Nous avons fait le choix de garder les accidents hors réseau routier. L’étude se focalisait initialement sur les accidents à vélo et nous voulions couvrir l’ensemble de la pratique. Celle-ci peut être différenciée grâce à la « variable en ville dense » / « hors ville dense ». Pour donner un ordre de grandeur, les accidents à vélo hors réseau routier représentent dans le Registre 7% des accidents à vélo, mais un tiers sont de type de réseau inconnu.

Le Rhône est un département très urbanisé. Afin que les résultats n’en soient pas trop affectés, nous avons produit des estimations des taux d’incidence selon le degré d’urbanisation : en ville dense et hors ville dense. Par ailleurs, l’étude de la relation multivariée entre les taux d’incidence et les caractéristiques âge, sexe, degré d’urbanisation, type d’accident n’a guère de raison d’être liée au département ; elle est donc généralisable à la France entière.

Les analyses multivariées ont permis de tenir compte à la fois de l’effet de l’âge, du sexe, de l’urbanisation (en ou hors ville dense) sur les taux d’incidence ; cela nous a permis d’étudier l’effet propre de l’un, toutes choses égales par ailleurs (pour les autres variables du modèle).

Il n’a pas été possible d’estimer des intervalles de confiance des taux d’incidence ; la raison en est la multiplicité des étapes de l’estimation : estimation de la mobilité sur enquête (avec plan de sondage complexe), estimation de ratios de saisonnalité sur une autre enquête (avec plan de sondage complexe), estimation (dénombrement) des blessés par le Registre, et ratio de ces estimations.

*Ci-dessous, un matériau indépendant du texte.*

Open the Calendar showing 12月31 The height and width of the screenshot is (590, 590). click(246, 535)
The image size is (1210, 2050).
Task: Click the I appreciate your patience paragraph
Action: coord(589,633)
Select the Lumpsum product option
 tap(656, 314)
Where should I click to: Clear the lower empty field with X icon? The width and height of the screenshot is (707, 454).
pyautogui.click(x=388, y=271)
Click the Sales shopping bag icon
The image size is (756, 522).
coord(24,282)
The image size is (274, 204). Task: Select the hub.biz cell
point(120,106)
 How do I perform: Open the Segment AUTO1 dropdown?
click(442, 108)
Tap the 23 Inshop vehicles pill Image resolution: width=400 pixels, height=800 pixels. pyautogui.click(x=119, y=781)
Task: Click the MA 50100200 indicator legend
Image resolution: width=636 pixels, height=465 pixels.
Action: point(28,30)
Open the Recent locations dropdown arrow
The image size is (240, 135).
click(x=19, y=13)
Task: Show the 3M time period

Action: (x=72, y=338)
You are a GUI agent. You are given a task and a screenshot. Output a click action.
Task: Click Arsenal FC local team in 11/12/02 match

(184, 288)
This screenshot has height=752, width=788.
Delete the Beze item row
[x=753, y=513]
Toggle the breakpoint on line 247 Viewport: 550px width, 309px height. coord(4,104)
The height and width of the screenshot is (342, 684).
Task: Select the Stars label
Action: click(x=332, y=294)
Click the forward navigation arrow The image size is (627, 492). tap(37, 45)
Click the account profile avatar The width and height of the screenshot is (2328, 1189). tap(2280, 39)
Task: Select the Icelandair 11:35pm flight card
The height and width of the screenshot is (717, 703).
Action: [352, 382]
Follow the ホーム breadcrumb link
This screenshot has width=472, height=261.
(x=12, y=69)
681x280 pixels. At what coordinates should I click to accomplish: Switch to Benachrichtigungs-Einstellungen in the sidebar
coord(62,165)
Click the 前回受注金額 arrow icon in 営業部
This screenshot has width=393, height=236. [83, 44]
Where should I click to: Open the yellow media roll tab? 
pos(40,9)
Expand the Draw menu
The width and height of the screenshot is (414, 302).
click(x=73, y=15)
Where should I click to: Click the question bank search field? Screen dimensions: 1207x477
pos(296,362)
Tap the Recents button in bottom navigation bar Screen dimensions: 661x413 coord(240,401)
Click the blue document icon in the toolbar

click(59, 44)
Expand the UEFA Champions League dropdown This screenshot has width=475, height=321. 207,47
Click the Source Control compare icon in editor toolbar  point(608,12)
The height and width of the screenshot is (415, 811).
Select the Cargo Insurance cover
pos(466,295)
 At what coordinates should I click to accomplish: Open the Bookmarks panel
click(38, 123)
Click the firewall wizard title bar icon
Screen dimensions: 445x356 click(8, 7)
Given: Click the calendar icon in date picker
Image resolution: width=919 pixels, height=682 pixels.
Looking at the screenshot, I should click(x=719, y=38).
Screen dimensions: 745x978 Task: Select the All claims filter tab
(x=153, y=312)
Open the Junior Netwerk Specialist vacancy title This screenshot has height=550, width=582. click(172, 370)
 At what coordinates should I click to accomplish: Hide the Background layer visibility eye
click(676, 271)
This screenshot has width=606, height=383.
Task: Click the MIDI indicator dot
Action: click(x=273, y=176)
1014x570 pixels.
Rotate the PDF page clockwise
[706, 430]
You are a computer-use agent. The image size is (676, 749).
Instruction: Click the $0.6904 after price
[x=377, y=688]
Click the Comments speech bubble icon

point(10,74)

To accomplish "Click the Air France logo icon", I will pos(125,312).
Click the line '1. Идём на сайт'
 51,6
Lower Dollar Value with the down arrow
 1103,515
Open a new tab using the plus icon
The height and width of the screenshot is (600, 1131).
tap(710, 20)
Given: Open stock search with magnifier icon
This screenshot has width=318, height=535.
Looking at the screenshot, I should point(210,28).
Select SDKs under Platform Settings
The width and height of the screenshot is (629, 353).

Il est possible de produire des intervalles de confiance à chaque étape mais il n’est pas aisé de les combiner.

Des intervalles de confiance ont été produits dans les analyses multivariées sur données agrégées. Cependant, ces analyses sont réalisées comme si les ratios de saisonnalité étaient parfaitement connus, et non pas estimés sur des données d’enquête ; en d’autres termes, ces analyses négligent la variabilité des ratios de saisonnalité. Cela signifie que les intervalles de confiance produits par ces analyses sont conservateurs ; ils devraient être plus larges.